Top of TEXT SEGMENT

When Sherley heard the news, she reacted swiftly. She spoke to members of the village assistance committee (VAC) for Fonpyèjak, where the incident occurred. We establish these committees as a vehicle that permits community leaders to play an active role in CLM. By doing so, we bring a range of men and women on board who know the communities we work in and the communities’ residents better than we do and who are, what’s more, in those communities all the time. They help us support our members by extending our reach in several ways, such as adding emergency contacts and field supervisors to our team by putting a community’s own resources to work.

Sherley went to see all three members affected with Emonès, a leading member of the committee, and the two CLM members who serve on the committee as member representatives. They made a preliminary decision to confiscate the assets we had given Elimène, pending a decision. Some of the committee members had wanted to insist that Chape and Elimène pay for the goats he had killed, but Emonès pointed out that, if the couple had had that kind of money, they wouldn’t be in CLM. The committee members went to the couple’s home, and led away all three goats. They also took away the roofing material we had given them for home repair. The members’ initial thought was that we should consider removing the family from the program entirely.

Bottom of TEXT SEGMENT

EXERCISE 1:
Summarize the passage about the Fonpyèjak incident in two sentences.
EXERCISE 2:
Please pick up the account of the Fonpyèjak incident after its last sentence and carry it forward.
You won't need the material that comes next.

Top of STORED DATA

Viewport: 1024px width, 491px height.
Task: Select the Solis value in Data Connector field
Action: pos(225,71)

Bottom of STORED DATA

EXERCISE RESPONSE 1:
After hearing the news, Sherley consulted the village assistance committee for Fonpyèjak, a body that lets community leaders take an active role in CLM and extends its reach. She visited the three affected members with Emonès and two member representatives, and the committee took back the goats and roofing material given to Elimène's family and initially thought the family might be removed from the program.

EXERCISE RESPONSE 2:
Killing the goats, even under serious provocation, seemed to them a very grave offense, especially since Emonès concluded that the goats had not done the real damage to the garden. He observed the damage done to the sorghum, and concluded that it had been eaten by animals taller than goats — horses or cows — and also noticed that the pigeon peas — which larger animals don’t feed on — had been left alone. As the dry season continues, owners of large livestock sometimes let them loose to feed at night, not knowing how else to get them fed. This is a crime against the neighbors in whose fields they graze, but it is one that is very hard to uncover.

The committee didn’t want to make a final decision, however, without a hearing. They thought that it would be better to let a few days pass so that cool heads could prevail, and they also wanted CLM’s leadership to have a say. So we scheduled a hearing for Tuesday evening. I got to Bay Tourib Sunday afternoon, so I would CLM’s representative.

On Monday night, I had a long talk with Emonès. He said that Marie Rose and Milouse were very different victims. Both had obviously let their goats roam, but Milouse was known to have done so regularly. Marie Rose never had. Her goats had gotten free because she had rushed to the hospital in Tomonn with her husband, who had been suffering with prostate problems. The person who had agreed to look after her goats had failed her.

I told him that I wanted to avoid removing Elimène from the program. She was in it because she needs it. Kicking someone out solves nothing. I proposed that we return the roofing material to Elimène and ask her to give a goat to Marie Rose and one to Milouse. That would distribute the harm that had been done. Emonès agreed.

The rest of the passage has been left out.